I thought the CLEAR Act was an idea that allowed that transition to happen embedded in an annual appropriation process. I thought that that appropriation process where we continued to look every year about positive policy changes was an easier process to manage than the one big-time, back-of-the-room deals that had been so much part of the discussion of cap-and-trade in the last several years.

I thought that the revenue could also, in today's discussion, be used for a more robust funding system to reduce our nation's chronic budget deficit. Or it could potentially be used for new sustainable robust solutions to the chronically underfinanced highway trust fund and other challenges that we face with infrastructure.

So, I know the conventional wisdom is that Congress cannot pass climate legislation and that putting a price on carbon is impossible, particularly with the new crop of people that have come to the Senate. But I'm saying the 55-year-old fast-food dieter and their consumption of carbon can't really be denied. Gas prices and EPA are going to continue to be a thorn in our side.

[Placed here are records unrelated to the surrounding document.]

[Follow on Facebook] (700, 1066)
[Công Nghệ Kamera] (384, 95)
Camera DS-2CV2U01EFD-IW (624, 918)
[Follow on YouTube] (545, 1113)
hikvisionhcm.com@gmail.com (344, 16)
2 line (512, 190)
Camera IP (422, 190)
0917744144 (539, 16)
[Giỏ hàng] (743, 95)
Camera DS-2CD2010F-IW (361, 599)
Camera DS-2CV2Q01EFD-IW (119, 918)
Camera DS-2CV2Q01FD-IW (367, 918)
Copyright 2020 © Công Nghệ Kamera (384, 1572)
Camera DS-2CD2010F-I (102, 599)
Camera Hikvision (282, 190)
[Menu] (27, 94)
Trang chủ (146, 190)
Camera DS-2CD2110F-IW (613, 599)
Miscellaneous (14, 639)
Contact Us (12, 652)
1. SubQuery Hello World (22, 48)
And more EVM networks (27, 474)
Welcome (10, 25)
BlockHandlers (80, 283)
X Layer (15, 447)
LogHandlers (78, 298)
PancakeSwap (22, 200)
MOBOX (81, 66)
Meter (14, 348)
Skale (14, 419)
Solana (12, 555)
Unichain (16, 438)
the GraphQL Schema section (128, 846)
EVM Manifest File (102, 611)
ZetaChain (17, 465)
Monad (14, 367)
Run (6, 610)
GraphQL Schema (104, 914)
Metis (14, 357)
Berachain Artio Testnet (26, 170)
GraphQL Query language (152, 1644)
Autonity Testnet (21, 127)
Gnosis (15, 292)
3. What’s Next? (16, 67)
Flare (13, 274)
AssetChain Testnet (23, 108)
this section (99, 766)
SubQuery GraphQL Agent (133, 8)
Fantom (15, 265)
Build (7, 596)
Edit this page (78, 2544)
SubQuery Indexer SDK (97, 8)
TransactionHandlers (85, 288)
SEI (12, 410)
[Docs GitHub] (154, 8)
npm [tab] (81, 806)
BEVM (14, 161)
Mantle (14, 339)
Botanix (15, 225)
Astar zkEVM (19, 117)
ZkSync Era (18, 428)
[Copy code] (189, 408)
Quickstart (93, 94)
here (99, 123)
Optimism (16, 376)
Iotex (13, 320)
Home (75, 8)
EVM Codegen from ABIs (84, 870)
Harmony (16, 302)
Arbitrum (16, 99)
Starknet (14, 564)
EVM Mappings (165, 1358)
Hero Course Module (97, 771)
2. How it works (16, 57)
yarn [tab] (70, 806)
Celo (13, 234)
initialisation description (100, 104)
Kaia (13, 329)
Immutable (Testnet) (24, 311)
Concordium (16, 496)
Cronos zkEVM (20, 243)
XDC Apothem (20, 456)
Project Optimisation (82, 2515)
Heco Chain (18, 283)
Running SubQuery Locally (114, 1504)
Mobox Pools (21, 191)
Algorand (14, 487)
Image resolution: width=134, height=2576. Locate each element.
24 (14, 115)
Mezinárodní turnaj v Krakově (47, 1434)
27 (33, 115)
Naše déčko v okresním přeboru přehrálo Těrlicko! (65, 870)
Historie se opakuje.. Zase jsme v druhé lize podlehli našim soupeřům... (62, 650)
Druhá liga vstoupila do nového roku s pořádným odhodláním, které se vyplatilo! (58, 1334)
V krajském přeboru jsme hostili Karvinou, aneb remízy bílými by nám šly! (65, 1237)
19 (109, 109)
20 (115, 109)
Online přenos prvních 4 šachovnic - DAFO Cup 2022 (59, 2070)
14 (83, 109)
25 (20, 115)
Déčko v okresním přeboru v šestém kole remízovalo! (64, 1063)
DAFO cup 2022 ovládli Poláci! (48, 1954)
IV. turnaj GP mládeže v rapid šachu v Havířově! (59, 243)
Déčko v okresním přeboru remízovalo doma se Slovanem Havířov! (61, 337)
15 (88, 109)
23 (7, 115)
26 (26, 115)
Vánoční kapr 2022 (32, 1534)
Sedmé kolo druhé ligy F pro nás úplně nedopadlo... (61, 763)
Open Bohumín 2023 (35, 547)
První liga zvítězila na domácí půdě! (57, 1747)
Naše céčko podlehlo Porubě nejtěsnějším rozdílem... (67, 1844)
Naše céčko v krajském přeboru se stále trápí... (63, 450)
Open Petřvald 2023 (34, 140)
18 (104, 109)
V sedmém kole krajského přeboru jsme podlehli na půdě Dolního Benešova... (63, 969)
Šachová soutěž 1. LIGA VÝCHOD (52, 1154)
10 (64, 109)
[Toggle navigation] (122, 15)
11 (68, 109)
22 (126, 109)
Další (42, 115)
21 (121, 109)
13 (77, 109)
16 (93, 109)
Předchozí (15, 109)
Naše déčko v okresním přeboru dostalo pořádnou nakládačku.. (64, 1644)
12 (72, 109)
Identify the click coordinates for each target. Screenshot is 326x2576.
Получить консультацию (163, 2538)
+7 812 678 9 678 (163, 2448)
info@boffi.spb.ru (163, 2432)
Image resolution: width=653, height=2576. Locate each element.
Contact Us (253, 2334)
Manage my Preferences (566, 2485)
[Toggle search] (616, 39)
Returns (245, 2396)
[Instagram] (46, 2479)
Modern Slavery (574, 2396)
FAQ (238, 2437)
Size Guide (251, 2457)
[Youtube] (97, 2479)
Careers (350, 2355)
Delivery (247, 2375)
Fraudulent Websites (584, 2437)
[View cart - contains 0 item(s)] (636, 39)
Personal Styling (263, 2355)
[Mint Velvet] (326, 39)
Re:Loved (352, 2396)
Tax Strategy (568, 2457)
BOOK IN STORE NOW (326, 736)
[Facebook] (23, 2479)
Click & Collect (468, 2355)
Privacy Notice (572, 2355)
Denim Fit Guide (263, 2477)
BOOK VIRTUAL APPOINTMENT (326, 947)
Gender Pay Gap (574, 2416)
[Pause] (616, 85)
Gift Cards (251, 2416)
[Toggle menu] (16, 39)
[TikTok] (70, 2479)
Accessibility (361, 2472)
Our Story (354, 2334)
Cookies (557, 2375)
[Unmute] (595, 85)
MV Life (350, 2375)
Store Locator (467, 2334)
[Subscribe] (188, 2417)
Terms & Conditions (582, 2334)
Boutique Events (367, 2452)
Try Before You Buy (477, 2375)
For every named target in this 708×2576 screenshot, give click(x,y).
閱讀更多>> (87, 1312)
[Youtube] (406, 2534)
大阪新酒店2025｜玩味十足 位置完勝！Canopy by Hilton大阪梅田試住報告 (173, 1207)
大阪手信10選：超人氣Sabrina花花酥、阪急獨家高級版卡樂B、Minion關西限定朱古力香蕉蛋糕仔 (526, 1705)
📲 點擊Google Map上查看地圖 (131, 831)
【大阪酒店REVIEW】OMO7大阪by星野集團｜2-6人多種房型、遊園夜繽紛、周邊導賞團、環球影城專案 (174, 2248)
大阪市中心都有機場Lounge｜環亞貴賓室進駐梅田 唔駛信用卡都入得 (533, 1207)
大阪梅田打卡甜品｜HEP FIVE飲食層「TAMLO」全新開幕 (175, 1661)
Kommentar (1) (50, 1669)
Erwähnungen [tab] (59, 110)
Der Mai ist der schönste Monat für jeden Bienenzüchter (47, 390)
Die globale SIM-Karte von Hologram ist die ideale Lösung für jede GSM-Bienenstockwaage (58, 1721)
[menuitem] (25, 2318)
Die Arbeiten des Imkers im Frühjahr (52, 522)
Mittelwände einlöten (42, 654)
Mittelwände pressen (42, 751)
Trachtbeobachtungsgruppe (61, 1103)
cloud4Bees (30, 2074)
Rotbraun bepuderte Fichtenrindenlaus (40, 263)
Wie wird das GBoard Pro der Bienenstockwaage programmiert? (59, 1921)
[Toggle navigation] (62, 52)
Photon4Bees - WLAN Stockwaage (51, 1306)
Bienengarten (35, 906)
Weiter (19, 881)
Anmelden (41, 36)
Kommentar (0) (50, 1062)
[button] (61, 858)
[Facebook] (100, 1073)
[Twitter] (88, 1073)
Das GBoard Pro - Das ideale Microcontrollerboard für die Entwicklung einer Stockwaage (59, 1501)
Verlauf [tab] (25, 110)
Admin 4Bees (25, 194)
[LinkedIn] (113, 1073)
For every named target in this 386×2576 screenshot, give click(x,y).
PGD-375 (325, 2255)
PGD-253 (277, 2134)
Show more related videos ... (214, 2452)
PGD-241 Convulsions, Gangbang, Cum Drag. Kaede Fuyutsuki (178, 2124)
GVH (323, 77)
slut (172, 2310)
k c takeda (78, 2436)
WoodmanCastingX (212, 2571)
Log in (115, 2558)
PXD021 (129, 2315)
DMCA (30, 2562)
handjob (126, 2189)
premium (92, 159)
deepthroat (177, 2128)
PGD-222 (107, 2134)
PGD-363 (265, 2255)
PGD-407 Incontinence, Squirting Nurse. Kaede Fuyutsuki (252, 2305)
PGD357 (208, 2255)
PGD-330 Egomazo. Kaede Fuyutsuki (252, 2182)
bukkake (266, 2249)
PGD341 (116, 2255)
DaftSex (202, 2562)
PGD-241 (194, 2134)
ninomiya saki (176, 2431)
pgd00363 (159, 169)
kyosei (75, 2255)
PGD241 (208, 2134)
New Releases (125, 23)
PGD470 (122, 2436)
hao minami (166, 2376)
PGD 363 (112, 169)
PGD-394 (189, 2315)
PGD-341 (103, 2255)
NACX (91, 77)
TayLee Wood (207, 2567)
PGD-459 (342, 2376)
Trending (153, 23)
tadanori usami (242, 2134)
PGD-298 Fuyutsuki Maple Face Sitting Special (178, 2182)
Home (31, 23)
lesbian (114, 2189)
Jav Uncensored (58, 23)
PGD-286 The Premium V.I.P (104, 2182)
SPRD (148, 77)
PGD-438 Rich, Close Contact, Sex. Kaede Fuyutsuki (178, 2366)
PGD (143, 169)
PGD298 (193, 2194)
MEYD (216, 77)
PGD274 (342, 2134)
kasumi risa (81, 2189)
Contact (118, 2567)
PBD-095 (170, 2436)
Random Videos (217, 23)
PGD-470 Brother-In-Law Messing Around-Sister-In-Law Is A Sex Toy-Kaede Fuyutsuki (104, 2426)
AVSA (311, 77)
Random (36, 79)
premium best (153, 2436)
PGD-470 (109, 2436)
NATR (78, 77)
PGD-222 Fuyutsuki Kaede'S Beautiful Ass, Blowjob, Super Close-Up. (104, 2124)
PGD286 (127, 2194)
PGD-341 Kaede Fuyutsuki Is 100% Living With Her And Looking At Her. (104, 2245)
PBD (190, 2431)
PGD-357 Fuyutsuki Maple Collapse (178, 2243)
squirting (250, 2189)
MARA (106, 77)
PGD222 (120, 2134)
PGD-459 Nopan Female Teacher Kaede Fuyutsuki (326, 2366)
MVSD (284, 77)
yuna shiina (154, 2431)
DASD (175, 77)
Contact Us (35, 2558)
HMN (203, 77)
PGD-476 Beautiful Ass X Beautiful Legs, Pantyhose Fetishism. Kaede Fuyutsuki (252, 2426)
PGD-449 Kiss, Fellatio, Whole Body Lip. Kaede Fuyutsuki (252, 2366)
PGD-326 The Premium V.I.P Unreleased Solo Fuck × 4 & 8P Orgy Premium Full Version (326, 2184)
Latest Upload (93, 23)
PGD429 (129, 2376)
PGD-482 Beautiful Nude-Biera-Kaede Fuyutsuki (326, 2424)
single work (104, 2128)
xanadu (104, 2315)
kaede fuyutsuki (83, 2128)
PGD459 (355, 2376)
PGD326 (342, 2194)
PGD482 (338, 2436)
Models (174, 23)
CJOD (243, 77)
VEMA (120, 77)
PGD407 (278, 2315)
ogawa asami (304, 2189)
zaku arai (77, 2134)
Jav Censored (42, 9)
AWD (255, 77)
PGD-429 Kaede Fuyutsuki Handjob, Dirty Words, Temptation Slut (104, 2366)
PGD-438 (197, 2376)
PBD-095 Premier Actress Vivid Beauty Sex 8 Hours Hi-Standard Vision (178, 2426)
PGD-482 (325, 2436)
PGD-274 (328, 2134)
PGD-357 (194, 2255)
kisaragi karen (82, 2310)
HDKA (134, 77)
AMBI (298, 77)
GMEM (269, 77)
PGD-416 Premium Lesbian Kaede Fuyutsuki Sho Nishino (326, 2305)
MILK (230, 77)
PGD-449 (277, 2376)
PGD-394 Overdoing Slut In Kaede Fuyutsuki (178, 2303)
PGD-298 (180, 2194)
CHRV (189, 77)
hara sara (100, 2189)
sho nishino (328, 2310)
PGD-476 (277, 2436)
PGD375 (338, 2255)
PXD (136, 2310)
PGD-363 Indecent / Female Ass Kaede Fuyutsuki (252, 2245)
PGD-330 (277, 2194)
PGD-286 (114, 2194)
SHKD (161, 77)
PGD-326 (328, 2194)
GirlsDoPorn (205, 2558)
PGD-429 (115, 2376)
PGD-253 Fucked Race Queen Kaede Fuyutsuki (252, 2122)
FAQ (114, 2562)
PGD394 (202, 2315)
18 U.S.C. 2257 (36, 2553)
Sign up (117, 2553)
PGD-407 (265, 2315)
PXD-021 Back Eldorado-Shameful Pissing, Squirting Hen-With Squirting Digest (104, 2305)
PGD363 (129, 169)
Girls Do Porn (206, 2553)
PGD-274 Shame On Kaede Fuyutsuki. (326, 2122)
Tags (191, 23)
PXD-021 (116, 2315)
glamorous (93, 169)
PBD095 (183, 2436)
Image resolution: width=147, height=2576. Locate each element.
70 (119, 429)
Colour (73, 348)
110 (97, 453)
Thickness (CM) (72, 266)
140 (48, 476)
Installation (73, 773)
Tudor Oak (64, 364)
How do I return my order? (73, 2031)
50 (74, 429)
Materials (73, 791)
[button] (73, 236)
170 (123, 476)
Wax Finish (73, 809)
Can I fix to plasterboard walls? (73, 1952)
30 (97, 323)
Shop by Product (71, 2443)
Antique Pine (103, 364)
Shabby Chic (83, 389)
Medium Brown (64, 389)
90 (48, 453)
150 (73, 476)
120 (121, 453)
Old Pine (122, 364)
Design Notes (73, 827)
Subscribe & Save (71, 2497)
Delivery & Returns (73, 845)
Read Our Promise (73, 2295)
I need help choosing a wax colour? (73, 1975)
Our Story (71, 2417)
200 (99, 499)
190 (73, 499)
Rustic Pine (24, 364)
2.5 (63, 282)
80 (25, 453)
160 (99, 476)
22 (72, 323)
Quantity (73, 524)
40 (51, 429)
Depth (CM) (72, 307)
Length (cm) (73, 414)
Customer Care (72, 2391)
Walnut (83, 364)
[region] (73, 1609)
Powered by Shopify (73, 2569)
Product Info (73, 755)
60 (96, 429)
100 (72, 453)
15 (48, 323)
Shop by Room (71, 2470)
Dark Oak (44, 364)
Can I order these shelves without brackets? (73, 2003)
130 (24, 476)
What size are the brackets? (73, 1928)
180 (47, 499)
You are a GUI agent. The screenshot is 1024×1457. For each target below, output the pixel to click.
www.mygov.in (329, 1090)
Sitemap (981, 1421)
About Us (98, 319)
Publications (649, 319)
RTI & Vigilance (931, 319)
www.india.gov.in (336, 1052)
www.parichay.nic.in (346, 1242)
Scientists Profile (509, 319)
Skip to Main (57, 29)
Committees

So I am optimistic about the future. Yes, we have a daunting task in front of us with $4 gasoline prices, and the burdens on the American family, and we know that we are going to have to outbid China and India in the future if we don't act. But as Secretary Chu recently said in a speech before the ARPA-E summit, there is a huge spike in demand for clean energy around the world. Our strategy should not be hoping for the best; let's plan for where the world is going to be.

I know coming from the Northwest perspective, where we already ship software and coffee and airplanes to China. We want to capitalize on the economic opportunity of selling clean energy solutions to China. So, we are all here today -- you, the thinkers, the innovators, the advocates, the free-market capitalists that can help us validate this pathway our nation's urgently needed transition.

I am sure that we can make this transition. And as Michael Greenstone urged this morning, the impact of energy use on our health and our environment and our national security means that we need to act.

I know that many of you know the cost of our current policies, particularly as it relates to your own utility bills or to the unfairness of the system. Or, to put it more bluntly, the coal-fired electricity user is getting a free ride at the expense of the kid on asthma, or those who depend on a water source not destroyed by a mountaintop removal, or the fisherman whose catch is filled with bio-accumulated mercury.

I know you are the key to solutions that will help us change that dynamic and push America forward with clean energy solutions at reasonable prices that will help stimulate the economy of the future.

So, thank you for giving me this opportunity today, and I look forward to working with many of you on these options and solutions for a clean energy future.